= TASK INSTRUCTIONS =
Please restate word for word, and with nothing added, the lines that run from the one holding "Cookies (12, 2561)" to the end of the entries below.

Top of DATA PROVIDED

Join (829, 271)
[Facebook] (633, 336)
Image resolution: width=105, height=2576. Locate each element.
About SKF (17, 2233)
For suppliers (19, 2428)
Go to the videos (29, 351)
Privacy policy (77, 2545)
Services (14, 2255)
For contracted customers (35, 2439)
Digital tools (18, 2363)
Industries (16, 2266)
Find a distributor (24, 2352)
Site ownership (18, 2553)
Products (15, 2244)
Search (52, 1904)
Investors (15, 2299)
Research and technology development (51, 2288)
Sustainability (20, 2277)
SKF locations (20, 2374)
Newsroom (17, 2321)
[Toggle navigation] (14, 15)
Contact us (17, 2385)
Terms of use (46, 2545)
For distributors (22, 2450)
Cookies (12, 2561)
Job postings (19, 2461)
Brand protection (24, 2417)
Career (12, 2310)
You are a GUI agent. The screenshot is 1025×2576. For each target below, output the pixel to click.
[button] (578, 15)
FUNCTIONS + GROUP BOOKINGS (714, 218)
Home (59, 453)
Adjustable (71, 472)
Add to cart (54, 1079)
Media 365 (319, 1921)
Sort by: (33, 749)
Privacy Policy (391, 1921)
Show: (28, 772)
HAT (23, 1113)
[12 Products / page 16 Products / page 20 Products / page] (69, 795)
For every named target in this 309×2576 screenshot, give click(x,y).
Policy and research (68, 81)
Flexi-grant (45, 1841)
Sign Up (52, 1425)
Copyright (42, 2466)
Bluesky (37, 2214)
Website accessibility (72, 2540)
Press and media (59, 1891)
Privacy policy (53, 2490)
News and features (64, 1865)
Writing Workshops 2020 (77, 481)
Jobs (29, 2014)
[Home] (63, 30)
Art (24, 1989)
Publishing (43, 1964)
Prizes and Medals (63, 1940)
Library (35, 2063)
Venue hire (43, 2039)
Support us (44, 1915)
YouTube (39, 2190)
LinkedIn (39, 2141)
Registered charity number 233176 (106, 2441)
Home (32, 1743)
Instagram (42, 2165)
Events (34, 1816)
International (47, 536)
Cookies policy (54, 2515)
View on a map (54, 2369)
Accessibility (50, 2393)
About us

Bottom of DATA PROVIDED

= YOUR RESPONSE =
Cookies (12, 2561)
Job postings (19, 2461)
Brand protection (24, 2417)
Career (12, 2310)
You are a GUI agent. The screenshot is 1025×2576. For each target below, output the pixel to click.
[button] (578, 15)
FUNCTIONS + GROUP BOOKINGS (714, 218)
Home (59, 453)
Adjustable (71, 472)
Add to cart (54, 1079)
Media 365 (319, 1921)
Sort by: (33, 749)
Privacy Policy (391, 1921)
Show: (28, 772)
HAT (23, 1113)
[12 Products / page 16 Products / page 20 Products / page] (69, 795)
For every named target in this 309×2576 screenshot, give click(x,y).
Policy and research (68, 81)
Flexi-grant (45, 1841)
Sign Up (52, 1425)
Copyright (42, 2466)
Bluesky (37, 2214)
Website accessibility (72, 2540)
Press and media (59, 1891)
Privacy policy (53, 2490)
News and features (64, 1865)
Writing Workshops 2020 (77, 481)
Jobs (29, 2014)
[Home] (63, 30)
Art (24, 1989)
Publishing (43, 1964)
Prizes and Medals (63, 1940)
Library (35, 2063)
Venue hire (43, 2039)
Support us (44, 1915)
YouTube (39, 2190)
LinkedIn (39, 2141)
Registered charity number 233176 (106, 2441)
Home (32, 1743)
Instagram (42, 2165)
Events (34, 1816)
International (47, 536)
Cookies policy (54, 2515)
View on a map (54, 2369)
Accessibility (50, 2393)
About us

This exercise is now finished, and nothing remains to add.